A CONSTRUÇÃO SOCIO-HISTÓRICA DA AUTONOMIA

Conforme esclarecido na Introdução, antes da discussão propriamente dita das

dificuldades emocionais na educação para a autonomia (realizada de forma mais

sistemática no Capítulo 2), o presente capítulo possui como objetivo uma breve reflexão

histórica sobre as relações entre as transformações das emoções e sensibilidades e a

possibilidade da construção social do indivíduo autônomo em alguns momentos sócio-

históricos específicos.

1.1- O período democrático grego

Cornelius Castoriadis identifica o surgimento no ocidente europeu do que

chamou “projeto de autonomia” (social e também individual) o período “clássico” da

história da Grécia antiga; mais especificamente o momento entre os séculos VIII e V

a.
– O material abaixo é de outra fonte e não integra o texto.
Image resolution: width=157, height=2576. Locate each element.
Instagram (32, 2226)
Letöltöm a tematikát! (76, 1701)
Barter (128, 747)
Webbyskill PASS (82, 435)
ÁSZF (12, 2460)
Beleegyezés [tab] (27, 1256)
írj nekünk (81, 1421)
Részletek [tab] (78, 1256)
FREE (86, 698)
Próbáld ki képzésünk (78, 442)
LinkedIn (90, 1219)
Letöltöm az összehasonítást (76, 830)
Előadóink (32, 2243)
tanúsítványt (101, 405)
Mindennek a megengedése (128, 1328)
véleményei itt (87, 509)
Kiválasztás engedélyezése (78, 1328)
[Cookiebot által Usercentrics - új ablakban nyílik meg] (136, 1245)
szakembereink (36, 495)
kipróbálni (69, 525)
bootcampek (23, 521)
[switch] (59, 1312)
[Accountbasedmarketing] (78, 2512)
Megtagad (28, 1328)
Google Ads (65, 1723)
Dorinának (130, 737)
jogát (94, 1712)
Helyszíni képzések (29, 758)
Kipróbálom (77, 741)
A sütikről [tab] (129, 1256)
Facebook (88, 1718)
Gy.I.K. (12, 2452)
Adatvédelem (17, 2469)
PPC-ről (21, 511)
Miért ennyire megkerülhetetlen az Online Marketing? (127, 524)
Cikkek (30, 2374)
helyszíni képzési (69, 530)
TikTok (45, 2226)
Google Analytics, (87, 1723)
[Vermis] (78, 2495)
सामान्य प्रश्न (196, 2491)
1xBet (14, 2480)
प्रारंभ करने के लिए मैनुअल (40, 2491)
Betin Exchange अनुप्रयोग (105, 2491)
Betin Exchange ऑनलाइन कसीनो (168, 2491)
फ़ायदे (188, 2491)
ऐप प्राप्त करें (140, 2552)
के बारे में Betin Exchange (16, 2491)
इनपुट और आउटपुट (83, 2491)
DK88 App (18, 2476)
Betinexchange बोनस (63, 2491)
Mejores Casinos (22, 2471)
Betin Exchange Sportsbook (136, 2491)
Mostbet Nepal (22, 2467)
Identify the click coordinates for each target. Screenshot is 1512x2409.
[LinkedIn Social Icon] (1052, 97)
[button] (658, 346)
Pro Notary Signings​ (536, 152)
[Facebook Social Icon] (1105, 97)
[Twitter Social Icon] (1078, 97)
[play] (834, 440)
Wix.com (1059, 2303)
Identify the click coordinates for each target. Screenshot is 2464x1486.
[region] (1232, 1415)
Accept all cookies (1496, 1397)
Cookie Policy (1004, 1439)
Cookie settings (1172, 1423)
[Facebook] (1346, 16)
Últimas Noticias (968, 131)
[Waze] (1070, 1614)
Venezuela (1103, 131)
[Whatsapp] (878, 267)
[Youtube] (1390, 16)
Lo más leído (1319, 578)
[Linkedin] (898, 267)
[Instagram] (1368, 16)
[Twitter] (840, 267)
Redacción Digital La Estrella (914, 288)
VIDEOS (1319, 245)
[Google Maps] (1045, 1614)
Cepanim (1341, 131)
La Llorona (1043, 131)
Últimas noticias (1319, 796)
C, quando também se desenvolviam –não por simples coincidência- a filosofia e a

polis democrática ateniense. (CASTORIADIS, 2002, p. 186-188).

A importância deste “projeto” seria o rompimento com um elemento, individual

e coletivo, até então onipresente nas sociedades européias: a heteronomia

...encontra-se o início do reconhecimento do fato de que a fonte da lei é a própria sociedade, que nós fazemos nossas próprias leis, e de onde resulta a abertura de possibilidade de pôr em causa e em questão a instituição existente da sociedade, que já não é sagrada ou, pelo menos, não da forma como era antes. (CASTORIADIS, 2002, p. 186).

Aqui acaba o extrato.